これまではActionでワイルドカードを指定できるのは末尾のみであったため、これらの制御を実現するためには、多くのアクションを個別に列挙する必要がありました。


{
    "Sid": "DenyCCoEActions",
    "Effect": "Deny",
    "Action": [
        "supportplans:GetSupportPlanUpdateStatus",
        "supportplans:StartSupportPlanUpdate",
        "account:GetContactInformation",
        "account:GetAlternateContact",
        "account:PutContactInformation",
        "billing:CreateBillingView",
        "billing:DeleteBillingView",
        "billing:UpdateBillingView",
        "billing:GetCredits",
        "billing:RedeemCredits"
    ],
    "Resource": "*",
    "Condition": {
        "StringNotLike": {
            "aws:PrincipalArn": [
                "CCoEのIAMロールなど"
            ]
        }
    }
}

今回のアップデートにより、これらのアクションを以下のようにシンプルに記述できるようになります。


{
    "Sid": "DenyCCoEActions",
    "Effect": "Deny",
    "Action": [
        "supportplans:*SupportPlan*",
        "account:*Contact*",
        "billing:*BillingView*",
        "billing:*Credits*"
    ],
    "Resource": "*",
    "Condition": {
        "StringNotLike": {
            "aws:PrincipalArn": [
                "CCoEのIAMロールなど"
            ]
        }
    }
}

本稿執筆時点でSCPの最大サイズは5120文字となっているため、SCPのサイズ制限のため、SCPを分割している場合もあるのではないかと思います。
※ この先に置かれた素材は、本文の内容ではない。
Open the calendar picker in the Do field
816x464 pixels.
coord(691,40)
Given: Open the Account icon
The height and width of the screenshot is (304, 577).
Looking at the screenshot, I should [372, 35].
このような場合にも、SCPをシンプルに記述できることで、SCPのサイズ削減に寄与する可能性があります。

このように便利なアップデートですが、特にAllowステートメントの利用には注意が必要です。AllowステートメントのSCPを利用するのは、デフォルトですべてを許可する「FullAWSAccess」をアタッチせず、許可したいサービス・アクションのみをAllowステートメントで記述したSCPを適用する、いわゆる「ホワイトリスト方式」でサンドボックス環境を構築する、といった限定的なユースケースになるのではないでしょうか。多くの場合は、今まで通りDenyステートメント中心のSCP設計を心がけることをお勧めします。

まとめ

今回は、SCPがIAMポリシー言語を完全にサポートしたというアップデートについて考察しました。SCPはガバナンス向上を目的とするため、Denyステートメント中心の設計が推奨されます。この思想を踏まえ、Allowステートメントの利用は最小限に留めるべきです。一方で、ワイルドカードの拡張により、SCPをシンプルに記述できるようになるユースケースもあります。SCPの設計思想を理解した上で、本アップデートの内容を適切に活用していきましょう。